Let $A = \begin{bmatrix} -8 & -10 & -1 \\ 7 & 9 & 1 \\ 3 & 2 & 0 \end{bmatrix}$ and $B = \begin{bmatrix} -3 & 2 & -4 \\ 4 & -1 & 4 \\ 4 & -2 & 5 \end{bmatrix}$. Show that these matrices have the same characteristic polynomial, but that one is diagonalizable and the other not.

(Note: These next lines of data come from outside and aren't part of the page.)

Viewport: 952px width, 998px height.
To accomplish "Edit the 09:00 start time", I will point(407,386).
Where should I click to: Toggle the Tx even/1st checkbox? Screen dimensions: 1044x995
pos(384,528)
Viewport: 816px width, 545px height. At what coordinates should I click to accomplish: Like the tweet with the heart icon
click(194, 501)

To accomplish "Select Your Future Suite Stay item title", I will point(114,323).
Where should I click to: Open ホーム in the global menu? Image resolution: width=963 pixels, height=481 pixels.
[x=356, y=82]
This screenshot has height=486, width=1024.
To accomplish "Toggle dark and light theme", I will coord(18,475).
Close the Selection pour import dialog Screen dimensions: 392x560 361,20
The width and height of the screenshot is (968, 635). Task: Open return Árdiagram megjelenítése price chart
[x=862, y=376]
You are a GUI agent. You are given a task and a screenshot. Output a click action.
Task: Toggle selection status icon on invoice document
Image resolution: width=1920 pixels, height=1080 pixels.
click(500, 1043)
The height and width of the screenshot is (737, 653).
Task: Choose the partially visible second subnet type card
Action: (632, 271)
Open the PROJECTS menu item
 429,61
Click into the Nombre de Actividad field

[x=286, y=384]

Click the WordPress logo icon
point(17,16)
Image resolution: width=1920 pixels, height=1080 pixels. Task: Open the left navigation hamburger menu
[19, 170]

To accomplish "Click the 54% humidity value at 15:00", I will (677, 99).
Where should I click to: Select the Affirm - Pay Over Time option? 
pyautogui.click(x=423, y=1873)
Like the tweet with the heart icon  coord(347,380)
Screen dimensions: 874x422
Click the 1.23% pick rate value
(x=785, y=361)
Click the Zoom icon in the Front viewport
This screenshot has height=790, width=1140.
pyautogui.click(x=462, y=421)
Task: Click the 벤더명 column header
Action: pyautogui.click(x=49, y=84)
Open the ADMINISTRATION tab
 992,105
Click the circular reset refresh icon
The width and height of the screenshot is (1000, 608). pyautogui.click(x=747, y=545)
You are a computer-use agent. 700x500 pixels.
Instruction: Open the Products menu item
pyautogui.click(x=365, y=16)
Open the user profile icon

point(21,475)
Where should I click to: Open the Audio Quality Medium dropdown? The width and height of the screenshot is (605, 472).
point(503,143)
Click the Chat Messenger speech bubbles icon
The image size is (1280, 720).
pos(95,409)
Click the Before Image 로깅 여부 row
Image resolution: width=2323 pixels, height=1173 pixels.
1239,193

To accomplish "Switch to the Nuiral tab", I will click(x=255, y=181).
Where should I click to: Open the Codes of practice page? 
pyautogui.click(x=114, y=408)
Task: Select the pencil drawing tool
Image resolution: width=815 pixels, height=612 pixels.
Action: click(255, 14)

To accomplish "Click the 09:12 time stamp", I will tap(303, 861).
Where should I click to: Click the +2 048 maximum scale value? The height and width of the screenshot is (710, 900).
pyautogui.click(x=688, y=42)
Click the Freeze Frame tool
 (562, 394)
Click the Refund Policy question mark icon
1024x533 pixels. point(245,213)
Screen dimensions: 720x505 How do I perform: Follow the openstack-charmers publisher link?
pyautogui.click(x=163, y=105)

Compute the Jordan canonical form for each.

Let $P = \begin{bmatrix} -1 & -1 & 0 \\ 4 & 4 & 1 \\ -5 & -6 & -1 \end{bmatrix}$ and $Q = \begin{bmatrix} -2 & 1 & -2 \\ 2 & -1 & 3 \\ 1 & 0 & 1 \end{bmatrix}$. Evidently we have $P^{-1}AP = \begin{bmatrix} -1 & 0 & 0 \\ 0 & 1 & 1 \\ 0 & 0 & 1 \end{bmatrix}$ and $Q^{-1}BQ = \begin{bmatrix} -1 & 0 & 0 \\ 0 & 1 & 0 \\ 0 & 0 & 1 \end{bmatrix}$, which are both in Jordan canonical form.

Recall that characteristic polynomials are invariant under conjugation; in particular, evidently both $A$ and $B$ have characteristic polynomial $(x+1)(x-1)^2$. By Corollary 24 in D&F, $A$ is not diagonalizable.